*WHAT IS REQUIRED*
Lines from the entries below that hold "computer" form the answer; copy all of them.

*AVAILABLE DATA*
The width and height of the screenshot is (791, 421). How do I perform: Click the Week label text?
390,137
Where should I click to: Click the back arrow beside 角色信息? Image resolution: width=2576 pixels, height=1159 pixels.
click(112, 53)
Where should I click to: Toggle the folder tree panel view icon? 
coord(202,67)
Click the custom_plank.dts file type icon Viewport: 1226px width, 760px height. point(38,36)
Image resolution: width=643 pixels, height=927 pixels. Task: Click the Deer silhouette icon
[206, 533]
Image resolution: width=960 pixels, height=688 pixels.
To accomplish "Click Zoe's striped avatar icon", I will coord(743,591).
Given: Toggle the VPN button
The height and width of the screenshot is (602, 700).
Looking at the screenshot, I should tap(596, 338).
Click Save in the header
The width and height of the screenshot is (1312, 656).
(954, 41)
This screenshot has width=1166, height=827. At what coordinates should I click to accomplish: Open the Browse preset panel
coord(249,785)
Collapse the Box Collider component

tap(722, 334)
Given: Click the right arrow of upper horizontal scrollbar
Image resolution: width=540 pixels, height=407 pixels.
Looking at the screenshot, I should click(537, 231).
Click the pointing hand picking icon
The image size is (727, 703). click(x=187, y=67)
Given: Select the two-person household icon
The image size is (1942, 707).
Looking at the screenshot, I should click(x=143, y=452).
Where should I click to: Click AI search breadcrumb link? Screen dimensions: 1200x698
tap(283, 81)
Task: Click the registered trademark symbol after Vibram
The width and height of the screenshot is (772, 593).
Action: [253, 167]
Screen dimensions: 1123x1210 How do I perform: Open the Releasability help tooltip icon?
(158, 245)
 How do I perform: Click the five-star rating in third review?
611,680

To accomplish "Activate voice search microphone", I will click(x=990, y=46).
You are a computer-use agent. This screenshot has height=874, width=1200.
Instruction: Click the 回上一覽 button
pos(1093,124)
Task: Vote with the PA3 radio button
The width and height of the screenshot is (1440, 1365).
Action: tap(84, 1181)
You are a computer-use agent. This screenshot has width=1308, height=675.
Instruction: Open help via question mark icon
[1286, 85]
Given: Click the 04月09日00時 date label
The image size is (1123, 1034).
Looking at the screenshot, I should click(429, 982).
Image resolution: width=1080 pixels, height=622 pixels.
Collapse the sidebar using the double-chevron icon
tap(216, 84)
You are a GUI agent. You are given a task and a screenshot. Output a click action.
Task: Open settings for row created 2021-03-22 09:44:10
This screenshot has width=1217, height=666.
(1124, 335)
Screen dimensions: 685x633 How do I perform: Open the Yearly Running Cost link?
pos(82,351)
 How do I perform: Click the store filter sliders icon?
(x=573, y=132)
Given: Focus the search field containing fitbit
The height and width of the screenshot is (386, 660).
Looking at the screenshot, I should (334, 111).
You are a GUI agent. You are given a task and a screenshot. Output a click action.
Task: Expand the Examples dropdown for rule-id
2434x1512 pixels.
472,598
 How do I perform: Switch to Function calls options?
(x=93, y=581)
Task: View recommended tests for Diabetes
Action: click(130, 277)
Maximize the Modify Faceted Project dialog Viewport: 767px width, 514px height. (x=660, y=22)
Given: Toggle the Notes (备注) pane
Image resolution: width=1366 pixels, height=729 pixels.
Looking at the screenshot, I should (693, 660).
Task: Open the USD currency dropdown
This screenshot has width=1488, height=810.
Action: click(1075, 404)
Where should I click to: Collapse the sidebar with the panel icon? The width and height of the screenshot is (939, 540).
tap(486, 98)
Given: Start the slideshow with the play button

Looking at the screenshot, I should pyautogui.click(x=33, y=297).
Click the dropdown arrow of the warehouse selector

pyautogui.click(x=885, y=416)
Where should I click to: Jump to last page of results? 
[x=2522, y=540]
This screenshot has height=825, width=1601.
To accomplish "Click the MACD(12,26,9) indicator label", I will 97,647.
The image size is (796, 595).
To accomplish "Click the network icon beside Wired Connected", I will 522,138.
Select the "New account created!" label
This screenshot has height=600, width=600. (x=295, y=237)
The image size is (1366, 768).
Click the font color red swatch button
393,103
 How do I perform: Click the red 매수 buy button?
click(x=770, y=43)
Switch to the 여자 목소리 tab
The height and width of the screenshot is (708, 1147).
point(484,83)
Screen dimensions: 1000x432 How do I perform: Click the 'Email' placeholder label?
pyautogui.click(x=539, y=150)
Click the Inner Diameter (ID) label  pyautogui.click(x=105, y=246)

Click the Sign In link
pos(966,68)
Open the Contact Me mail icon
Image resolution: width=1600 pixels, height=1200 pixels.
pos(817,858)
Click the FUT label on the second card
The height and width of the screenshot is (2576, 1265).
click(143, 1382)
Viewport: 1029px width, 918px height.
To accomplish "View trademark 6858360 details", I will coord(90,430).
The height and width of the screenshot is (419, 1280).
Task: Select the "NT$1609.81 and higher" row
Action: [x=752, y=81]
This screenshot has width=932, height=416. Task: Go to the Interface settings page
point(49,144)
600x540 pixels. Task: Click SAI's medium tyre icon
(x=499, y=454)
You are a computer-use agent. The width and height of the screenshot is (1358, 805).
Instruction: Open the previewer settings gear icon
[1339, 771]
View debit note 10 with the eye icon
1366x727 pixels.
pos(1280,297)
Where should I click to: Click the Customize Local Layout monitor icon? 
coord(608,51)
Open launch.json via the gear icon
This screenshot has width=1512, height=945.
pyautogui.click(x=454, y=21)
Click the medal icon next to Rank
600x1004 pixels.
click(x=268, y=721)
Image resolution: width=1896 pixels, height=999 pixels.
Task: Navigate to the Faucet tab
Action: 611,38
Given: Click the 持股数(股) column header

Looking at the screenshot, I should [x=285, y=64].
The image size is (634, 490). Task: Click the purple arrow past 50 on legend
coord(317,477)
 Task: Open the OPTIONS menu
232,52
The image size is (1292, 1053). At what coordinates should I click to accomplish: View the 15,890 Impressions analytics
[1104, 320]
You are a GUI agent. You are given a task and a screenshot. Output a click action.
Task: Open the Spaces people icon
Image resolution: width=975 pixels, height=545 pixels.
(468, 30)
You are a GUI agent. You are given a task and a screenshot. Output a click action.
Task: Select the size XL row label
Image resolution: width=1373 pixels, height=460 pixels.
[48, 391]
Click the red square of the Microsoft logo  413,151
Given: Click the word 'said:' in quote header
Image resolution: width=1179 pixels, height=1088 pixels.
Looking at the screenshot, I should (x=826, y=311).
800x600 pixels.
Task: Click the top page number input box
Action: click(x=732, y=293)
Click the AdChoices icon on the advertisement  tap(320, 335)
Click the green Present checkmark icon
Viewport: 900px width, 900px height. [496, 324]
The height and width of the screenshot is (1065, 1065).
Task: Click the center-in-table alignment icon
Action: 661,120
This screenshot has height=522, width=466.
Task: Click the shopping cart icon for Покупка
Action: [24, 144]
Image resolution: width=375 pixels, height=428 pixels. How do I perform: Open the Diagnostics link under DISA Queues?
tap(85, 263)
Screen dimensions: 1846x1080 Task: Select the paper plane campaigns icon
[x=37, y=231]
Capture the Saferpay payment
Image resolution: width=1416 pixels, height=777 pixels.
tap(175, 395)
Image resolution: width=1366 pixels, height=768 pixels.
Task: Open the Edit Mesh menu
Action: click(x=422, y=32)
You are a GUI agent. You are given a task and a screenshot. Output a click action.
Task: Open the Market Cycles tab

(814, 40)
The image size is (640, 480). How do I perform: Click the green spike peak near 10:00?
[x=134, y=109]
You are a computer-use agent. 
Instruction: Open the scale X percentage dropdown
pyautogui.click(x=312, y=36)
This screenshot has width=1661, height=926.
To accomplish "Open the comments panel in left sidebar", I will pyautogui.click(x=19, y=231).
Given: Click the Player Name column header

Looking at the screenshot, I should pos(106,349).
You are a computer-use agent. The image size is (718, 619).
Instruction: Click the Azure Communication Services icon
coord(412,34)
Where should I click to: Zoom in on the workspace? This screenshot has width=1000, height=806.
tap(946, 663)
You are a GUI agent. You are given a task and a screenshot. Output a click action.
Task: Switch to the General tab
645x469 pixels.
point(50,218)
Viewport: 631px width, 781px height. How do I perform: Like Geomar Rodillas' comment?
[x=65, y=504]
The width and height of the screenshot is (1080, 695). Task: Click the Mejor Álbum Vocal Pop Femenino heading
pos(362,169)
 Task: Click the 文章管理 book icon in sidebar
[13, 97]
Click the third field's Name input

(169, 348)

*RESULT FOR THIS EXERCISE*
You are a computer-use agent. This screenshot has height=874, width=1200.
You are a computer-use agent. This screenshot has width=1308, height=675.
You are a computer-use agent. The width and height of the screenshot is (1358, 805).
You are a computer-use agent. 
You are a computer-use agent. The image size is (718, 619).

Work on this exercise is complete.